(Dataset records)
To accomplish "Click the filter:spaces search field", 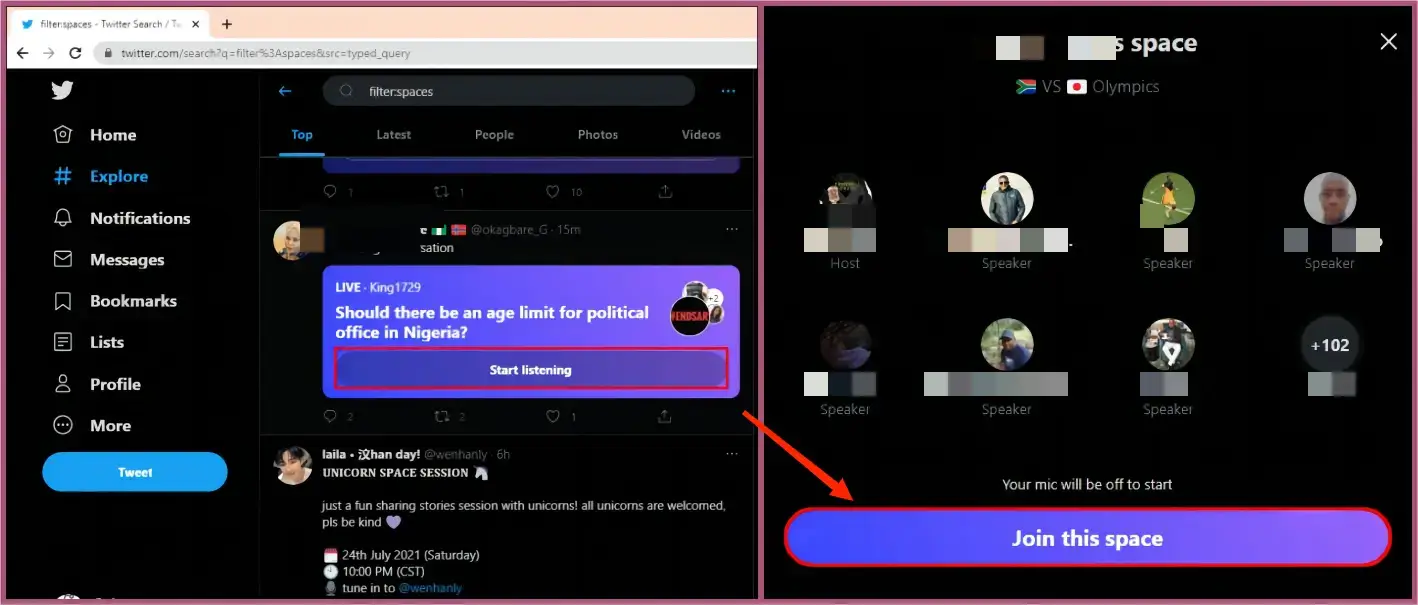I will click(x=508, y=91).
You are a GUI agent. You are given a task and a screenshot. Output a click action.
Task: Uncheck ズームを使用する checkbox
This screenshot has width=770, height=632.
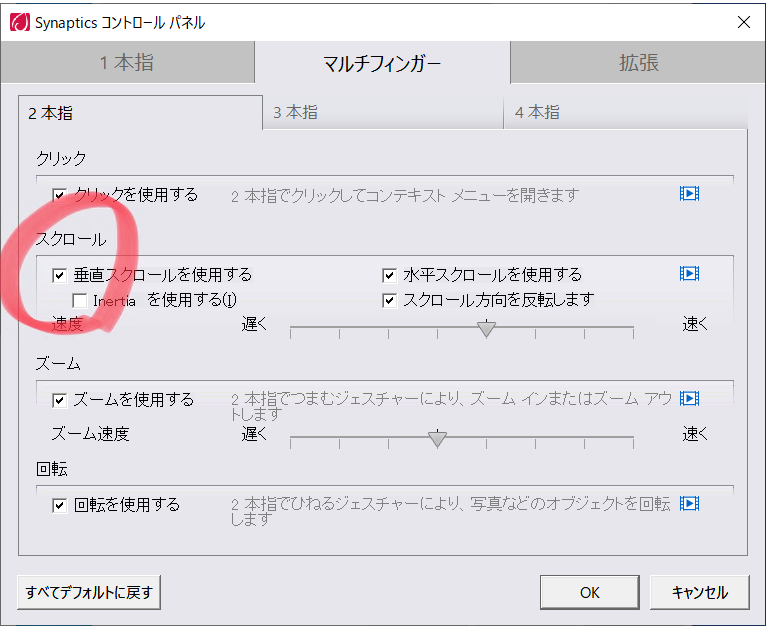[60, 400]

What to work on: Please retype the lines from the one that contains "Task: Uncheck ズームを使用する checkbox" through the final line of the data, both included, without any pictures.

Exercise answer:
Task: Uncheck ズームを使用する checkbox
This screenshot has width=770, height=632.
[60, 400]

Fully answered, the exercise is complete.